Which release of OpenStack are you running? Can you connect to the OpenStack from CLI?

riccardo-magrini · 19 April 2019 21:05

Openstack is deployed via Juju and the bundle is that (Stein ver.). No, I’ve not installed the Openstack client tools (OSC), I’ve set my private cloud via dashboard and that work fine.
I used this guide

schkovich · 19 April 2019 23:22

Your credentials are missing project-domain-name, tenant-name and user-domain-name. If you went with the defaults during the deployment, your credentials should be as below.

juju list-credentials  --format yaml --show-secrets
local-credentials:
  openstack-cloud:
    richardsith:
      auth-type: userpass
      password: somepassword
      project-domain-name: admin_domain
      tenant-name: admin
      user-domain-name: admin_domain
      username: admin

GUI is useful, but you should get familiar with CLI and API.

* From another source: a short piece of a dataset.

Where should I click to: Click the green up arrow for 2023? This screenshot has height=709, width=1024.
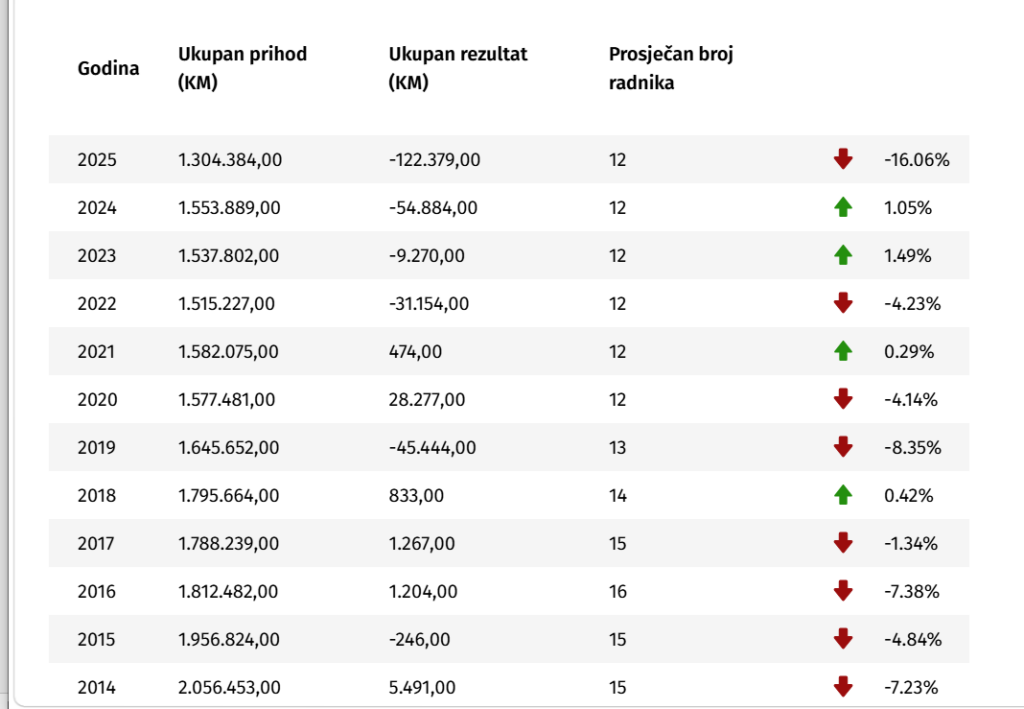[x=843, y=255]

riccardo-magrini · 20 April 2019 22:24

like that:

$:juju add-credential openstack-cloud
Enter credential name: richardsith
A credential "richardsith" already exists locally on this client.
Replace local credential? (y/N): y
Using auth-type "userpass".
Enter username: admin
Enter password: 
Enter tenant-name (optional): admin
Enter tenant-id (optional): 
Enter version (optional): 
Enter domain-name (optional): 
Enter project-domain-name (optional): u1804Adm
Enter user-domain-name (optional): u1804Adm
Credential "richardsith" updated locally for cloud "openstack-cloud".

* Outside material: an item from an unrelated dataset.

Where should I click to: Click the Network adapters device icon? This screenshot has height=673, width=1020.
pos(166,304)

$:juju list-credentials  --format yaml --show-secrets
local-credentials:
  maas-cloud:
    richardsith:
      auth-type: oauth1
      maas-oauth: j3GCen9ncJfJQYQ5ZS:ef59sS4XdwhxVPXLSR:TcxGjfyDXS42yj7afbzWrAuhMJtvNWq5
  openstack-cloud:
    richardsith:
      auth-type: userpass
      password: password
      project-domain-name: u1804Adm
      tenant-name: admin
      user-domain-name: u1804Adm
      username: admin

then run the bootstrap:

$:juju bootstrap openstack-cloud
Creating Juju controller "openstack-cloud-RegionOne" on openstack-cloud/RegionOne
ERROR failed to bootstrap model: no image metadata found

I’ve noted that it works only with the admin user, if I try with an user who belongs to the same domain but with different role (“member”) it gives me the same issue.

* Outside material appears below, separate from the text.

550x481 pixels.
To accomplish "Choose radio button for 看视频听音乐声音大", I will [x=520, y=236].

ERROR authentication failed.: authentication failed

So the task works just with admin user, isn’t it?

schkovich · 20 April 2019 23:03

Good to hear you managed to resolve the authentication problem.

As far as I can remember, yes, only users with admin role could create machines. USERS AND IDENTITY MANAGEMENT GUIDE will be a good start.

Your best friend is the flag –debug. You will get way more details when running any juju command.

In regards to image metadata problem, let’s keep the discussion nice and tidy.

riccardo-magrini · 24 April 2019 23:04

Following your tips (Cloud image metadata ) I 've done the following steps:
On MAAS server
$: mkdir -p ~/simplestreams/images
then
$:juju metadata generate-image -d ~/simplestreams -i 1951d9a1-a227-426d-8012-6accf7898718 -s xenial -r RegionOne -u http://10.20.81.22:5000/v3

iurii-golikov · 18 July 2021 13:27

I was able to solve that issue with auth 404 not found by using region name “microstack”.
Microstack snap creates the openstack region with that name by default so that should be used instead of arbitrary regions like “RegionOne” or whatever comes to your mind.
Just use microstack region for juju cloud config, credentials and simplestreams metadata bootstrap.